Source Line And Chapter Pressure
This block uses Tao Te Ching, Chapter 22 as the anchor, with "曲則全,枉則直,窪則盈,弊則新,少則得,多則惑。是以聖人抱一..." kept in front of the explanation.
Reversal Chain: The opening list is not decoration. Each pair teaches a reversal: the condition that looks deficient becomes the route to completion. Keeping all six pairs matters because the chapter builds a rhythm before it turns to the sage.
Embracing One: Bao yi, embracing the one, is the bridge between the reversal list and the sage's public conduct. The page does not treat one as a vague mystical object. It reads the phrase as a disciplined holding-together that lets the sage become a model without self-display.
No Self-Display: The middle of the chapter explains how the sage becomes visible by not forcing visibility. Not displaying, not asserting, not boasting, and not priding oneself are four related refusals. The paradox is practical: public standing comes from not turning the self into the center.
Non-Contention Ending: The final non-contention line connects this page to other Laozi passages, but chapter 22 has its own route. It reaches bu zheng through bending, restraint, and not making a show of the self. That is different from chapter 66's spatial low-place argument.
Where The Laozi Reading Turns
Why Bent Comes Before Whole: The first clause is easy to quote because it sounds memorable, but the order matters. Bent comes before whole. The chapter does not say wholeness is already obvious; it says the condition that looks partial can become the route to completion. The page keeps that order so the line does not become generic encouragement.
Few And Many: The pair shao ze de and duo ze huo is especially useful for readers. Few, then gained; many, then confused. This pair makes the chapter more than a physical metaphor about bending and straightening. It becomes a warning about accumulation, scattering attention, and losing the one by multiplying what the self tries to hold.
Public Clarity Without Self-Assertion: The middle clauses explain how the sage becomes clear, manifest, meritorious, and enduring without self-display. These are not private virtues only. They concern public presence. The sage's visibility comes from refusing to force visibility. That paradox is why the chapter belongs with non-contention rather than with ordinary self-improvement advice.
Laozi Bending And Straightness Reading Payoff: This page gives readers the full chapter 22 arc from reversal to model to non-contention. It also distinguishes this page from the low-place page: both reach no contention, but one does so through reversal and self-restraint, while the other does so through spatial humility. That difference makes the internal reading path stronger and gives the reader a concrete reason to compare the two chapters instead of treating every Laozi humility line as the same idea.

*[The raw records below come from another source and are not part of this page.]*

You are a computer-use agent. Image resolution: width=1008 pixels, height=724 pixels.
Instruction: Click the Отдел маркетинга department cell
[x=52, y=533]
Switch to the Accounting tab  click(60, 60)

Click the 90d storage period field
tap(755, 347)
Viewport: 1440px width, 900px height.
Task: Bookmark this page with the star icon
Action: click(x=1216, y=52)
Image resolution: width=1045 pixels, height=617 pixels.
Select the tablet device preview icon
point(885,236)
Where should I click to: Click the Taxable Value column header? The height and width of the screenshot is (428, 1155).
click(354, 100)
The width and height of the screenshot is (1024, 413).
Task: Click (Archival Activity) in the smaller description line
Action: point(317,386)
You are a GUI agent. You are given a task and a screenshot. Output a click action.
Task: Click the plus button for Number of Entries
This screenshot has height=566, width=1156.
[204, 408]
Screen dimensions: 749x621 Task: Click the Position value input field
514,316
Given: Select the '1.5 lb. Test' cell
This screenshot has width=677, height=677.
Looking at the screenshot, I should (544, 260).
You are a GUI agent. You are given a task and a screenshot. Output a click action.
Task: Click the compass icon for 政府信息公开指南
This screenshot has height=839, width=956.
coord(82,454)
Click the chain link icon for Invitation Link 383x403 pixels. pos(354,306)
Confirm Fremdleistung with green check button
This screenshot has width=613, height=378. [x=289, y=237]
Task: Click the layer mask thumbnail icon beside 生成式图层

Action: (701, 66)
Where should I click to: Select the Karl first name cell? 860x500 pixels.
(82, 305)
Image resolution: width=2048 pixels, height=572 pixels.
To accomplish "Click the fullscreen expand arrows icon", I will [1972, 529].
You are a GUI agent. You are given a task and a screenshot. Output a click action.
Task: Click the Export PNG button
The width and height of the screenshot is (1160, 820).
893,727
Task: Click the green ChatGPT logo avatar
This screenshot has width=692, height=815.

Keep the term set visible here: qu ze quan, bao yi, bu zheng. The reading changes if one of these terms is translated too smoothly.
How Far To Carry The Quote
Laozi Bending And Straightness Source Checkpoint: Treat the line as a chapter fragment, not a free-floating motto: Tao Te Ching, Chapter 22, opening with "曲則全,枉則直,窪則盈,弊則新,少則得,多則惑。是以聖人...". Keep qu ze quan beside the Chinese wording before accepting the readable English. On this page the source anchor is doing real work: it tells the reader where the claim begins, which phrase is being interpreted, and why the explanation should stay narrower than a later proverb or author label.
Laozi Bending And Straightness Reader Decision: The practical decision is whether the reader can compare the quiet wording with the surrounding reversal. Compare qu ze quan with bao yi, then ask which English phrase compresses the most. That check blocks the common mistake of turning Laozi into general calm advice; it also gives the page a finish line, so the reader leaves with a source habit rather than a smoother slogan.
The reading should end in one practical move: Compare this chapter 22 page with the low-place page to see two different Laozi routes into non-contention.